Certa vez me perguntaram:
O que fazer para estimular mais indivíduos à leitura?
Ao que eu respondi:
Não há o que fazer, o que tinha de ser feito já fora realizado, se todos realizassem uma autoanálise notariam que falta algo, que só encontrariam nos livros. Costumo dizer que os livros escolhem o seu leitor e não o oposto, pode acontecer o contrário, mas não será algo real e palpável. Se você pegar qualquer livro, por mais complexo que este seja e entregar a um ignorante, e entregar o mesmo livro a um intelectual, se o livro for o correto e proporcional ao ignorante, este entenderá mais rapidamente ou pelo menos de uma forma mais bonita e completa, um entendimento genuíno.
Nossa grande Lispector citou uma situação inusitada em entrevista à TV Cultura:
''Assim que publiquei A Paixão segundo G.H., houve um professor de letras que me relatou ter lido o livro 4 vezes e não ter entendido, no outro dia uma garota universitária de 17 anos me telefonou agradecendo por tal obra, e que o livro era o livro de cabeceira dela''.
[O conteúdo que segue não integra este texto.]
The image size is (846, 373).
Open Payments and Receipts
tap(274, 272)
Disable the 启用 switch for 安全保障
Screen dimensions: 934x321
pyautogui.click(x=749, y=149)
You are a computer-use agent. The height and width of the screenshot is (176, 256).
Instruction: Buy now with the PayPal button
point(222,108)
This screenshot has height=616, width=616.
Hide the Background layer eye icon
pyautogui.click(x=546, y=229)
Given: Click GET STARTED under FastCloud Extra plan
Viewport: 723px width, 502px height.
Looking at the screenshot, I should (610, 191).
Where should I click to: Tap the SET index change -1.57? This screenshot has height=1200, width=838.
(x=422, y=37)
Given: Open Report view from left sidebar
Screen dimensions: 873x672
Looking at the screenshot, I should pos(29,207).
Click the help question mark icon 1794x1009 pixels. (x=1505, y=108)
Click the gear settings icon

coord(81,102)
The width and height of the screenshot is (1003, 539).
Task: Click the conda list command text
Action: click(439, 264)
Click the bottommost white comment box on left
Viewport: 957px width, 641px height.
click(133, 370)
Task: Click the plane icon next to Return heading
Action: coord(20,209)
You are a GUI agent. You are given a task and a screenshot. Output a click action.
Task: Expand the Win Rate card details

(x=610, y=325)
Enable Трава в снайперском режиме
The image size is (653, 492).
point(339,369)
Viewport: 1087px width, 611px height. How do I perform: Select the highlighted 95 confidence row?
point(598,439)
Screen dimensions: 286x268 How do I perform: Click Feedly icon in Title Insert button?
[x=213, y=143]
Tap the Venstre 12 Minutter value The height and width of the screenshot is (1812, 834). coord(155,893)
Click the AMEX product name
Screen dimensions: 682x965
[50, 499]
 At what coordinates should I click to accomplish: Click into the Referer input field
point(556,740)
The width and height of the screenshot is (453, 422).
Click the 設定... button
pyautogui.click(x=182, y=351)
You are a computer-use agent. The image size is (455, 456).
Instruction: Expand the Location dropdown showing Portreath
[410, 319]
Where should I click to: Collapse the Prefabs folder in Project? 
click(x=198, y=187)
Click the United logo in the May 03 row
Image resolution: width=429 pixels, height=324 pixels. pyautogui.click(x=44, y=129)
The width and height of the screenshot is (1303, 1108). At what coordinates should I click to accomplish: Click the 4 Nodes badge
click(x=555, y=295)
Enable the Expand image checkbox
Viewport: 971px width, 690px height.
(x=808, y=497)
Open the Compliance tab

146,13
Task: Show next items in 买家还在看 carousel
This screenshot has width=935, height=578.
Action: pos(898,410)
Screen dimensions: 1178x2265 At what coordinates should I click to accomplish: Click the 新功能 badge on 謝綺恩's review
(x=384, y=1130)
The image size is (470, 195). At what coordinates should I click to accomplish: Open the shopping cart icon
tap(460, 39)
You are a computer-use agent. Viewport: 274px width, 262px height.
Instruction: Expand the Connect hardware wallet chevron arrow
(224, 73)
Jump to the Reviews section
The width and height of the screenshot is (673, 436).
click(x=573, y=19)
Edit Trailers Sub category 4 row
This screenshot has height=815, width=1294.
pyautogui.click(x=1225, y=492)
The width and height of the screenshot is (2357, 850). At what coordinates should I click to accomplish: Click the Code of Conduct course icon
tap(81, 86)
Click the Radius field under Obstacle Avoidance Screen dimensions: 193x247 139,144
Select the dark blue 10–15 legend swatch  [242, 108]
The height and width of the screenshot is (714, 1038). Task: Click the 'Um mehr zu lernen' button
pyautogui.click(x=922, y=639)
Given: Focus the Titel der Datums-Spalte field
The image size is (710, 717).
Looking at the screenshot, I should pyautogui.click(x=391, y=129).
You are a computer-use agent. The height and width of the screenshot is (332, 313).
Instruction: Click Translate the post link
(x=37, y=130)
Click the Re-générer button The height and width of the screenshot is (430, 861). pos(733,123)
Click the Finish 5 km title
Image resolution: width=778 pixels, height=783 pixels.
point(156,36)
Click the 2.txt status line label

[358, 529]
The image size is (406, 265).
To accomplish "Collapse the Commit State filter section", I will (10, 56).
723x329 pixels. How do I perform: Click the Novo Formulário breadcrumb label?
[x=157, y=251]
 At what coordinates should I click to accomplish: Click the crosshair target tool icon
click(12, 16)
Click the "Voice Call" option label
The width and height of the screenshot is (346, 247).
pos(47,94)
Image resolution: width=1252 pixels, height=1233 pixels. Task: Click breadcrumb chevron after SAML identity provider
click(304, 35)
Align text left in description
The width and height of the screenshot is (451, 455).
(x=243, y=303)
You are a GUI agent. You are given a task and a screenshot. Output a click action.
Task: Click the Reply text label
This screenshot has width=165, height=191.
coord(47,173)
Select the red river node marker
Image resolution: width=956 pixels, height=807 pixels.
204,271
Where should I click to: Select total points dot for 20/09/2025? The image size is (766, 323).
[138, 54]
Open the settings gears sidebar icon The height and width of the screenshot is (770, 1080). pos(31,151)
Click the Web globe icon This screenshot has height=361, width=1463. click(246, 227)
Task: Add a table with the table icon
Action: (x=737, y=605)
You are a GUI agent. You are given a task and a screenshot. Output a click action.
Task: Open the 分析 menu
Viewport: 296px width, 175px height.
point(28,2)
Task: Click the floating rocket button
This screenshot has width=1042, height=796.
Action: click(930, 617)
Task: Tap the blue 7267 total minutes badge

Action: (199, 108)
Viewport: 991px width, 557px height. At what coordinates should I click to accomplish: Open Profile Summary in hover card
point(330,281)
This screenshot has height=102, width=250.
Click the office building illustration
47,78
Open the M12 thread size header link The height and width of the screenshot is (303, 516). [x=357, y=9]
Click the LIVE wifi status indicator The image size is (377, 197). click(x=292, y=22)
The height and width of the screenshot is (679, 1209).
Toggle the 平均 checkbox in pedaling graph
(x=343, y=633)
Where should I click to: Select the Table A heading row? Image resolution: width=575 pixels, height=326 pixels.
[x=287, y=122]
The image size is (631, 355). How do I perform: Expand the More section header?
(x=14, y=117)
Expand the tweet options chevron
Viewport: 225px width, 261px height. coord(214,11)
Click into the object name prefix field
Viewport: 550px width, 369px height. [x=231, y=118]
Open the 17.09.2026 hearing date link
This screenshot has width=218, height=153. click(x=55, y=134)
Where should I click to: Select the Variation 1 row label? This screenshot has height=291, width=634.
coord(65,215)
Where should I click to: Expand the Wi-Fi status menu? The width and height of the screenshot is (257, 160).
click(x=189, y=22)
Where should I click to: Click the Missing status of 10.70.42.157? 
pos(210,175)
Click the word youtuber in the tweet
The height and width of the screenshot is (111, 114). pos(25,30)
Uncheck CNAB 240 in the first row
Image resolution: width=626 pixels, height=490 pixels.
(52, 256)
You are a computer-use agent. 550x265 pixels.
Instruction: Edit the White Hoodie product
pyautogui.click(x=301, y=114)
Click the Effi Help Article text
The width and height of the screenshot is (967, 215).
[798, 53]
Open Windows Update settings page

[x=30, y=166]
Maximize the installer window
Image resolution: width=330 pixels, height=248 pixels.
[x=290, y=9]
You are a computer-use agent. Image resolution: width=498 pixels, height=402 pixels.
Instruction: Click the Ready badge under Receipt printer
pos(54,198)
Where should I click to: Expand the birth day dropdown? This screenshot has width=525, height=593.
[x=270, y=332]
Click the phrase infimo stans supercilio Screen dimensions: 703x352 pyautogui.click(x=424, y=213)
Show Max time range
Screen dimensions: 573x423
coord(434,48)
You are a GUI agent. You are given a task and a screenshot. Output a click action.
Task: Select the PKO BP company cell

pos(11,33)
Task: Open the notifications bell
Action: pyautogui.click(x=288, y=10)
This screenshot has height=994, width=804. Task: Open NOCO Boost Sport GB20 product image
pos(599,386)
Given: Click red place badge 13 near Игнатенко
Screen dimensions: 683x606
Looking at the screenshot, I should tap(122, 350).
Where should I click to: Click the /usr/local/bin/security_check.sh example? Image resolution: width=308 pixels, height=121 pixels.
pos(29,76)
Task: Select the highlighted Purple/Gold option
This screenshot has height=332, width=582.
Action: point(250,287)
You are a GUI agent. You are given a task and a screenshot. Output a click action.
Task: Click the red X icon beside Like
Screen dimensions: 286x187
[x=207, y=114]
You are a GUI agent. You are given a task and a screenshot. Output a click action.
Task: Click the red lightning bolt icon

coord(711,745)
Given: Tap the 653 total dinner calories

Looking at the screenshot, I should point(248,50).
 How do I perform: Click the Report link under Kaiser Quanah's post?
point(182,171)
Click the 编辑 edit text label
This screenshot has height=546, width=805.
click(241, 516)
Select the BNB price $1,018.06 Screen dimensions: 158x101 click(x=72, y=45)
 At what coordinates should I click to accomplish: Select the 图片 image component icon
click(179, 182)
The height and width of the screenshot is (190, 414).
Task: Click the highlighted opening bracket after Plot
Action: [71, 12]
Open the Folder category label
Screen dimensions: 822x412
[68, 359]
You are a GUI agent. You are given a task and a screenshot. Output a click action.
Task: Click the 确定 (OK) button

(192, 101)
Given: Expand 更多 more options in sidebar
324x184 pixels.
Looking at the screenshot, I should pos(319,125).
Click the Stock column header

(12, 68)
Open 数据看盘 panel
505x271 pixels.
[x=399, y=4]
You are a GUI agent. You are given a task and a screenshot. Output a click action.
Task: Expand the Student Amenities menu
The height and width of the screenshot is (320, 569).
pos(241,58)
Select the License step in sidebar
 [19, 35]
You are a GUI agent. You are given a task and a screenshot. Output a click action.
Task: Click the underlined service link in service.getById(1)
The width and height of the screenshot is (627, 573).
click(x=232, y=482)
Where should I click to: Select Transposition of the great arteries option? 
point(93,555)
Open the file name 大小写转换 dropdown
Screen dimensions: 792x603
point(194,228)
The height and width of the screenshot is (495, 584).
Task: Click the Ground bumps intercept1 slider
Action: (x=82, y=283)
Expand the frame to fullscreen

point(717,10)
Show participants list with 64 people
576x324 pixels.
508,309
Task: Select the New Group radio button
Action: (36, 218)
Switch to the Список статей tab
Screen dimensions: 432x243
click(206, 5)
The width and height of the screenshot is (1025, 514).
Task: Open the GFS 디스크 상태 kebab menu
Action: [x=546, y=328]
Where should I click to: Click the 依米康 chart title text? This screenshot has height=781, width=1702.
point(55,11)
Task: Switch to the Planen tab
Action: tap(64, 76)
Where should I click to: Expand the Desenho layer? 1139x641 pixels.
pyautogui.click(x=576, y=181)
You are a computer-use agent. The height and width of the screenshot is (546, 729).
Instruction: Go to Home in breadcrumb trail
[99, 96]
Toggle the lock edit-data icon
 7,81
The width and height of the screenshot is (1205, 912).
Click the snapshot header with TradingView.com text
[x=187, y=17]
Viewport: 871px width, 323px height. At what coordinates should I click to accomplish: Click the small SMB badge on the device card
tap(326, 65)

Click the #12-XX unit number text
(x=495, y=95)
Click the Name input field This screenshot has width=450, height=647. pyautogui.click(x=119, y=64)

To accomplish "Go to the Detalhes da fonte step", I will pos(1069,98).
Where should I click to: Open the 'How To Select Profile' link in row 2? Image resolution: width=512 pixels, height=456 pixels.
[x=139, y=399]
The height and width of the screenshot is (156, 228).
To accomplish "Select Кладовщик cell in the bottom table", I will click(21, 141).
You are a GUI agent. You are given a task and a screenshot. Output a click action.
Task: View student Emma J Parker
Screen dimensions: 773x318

Tudo me leva a crer que explorar a arte de ler e imaginar/sonhar é uma tarefa individual, pobre daquele que não usufrui de sua capacidade de ler, mas nem todo mundo é igual, eles podem ter algo ''melhor'' para fazer, diferente de mim que às vezes a única forma de sobreviver é lendo e escrevendo, quando não realizo estas duas ações me sinto sufocado, agoniado, afogado, perturbado, morto.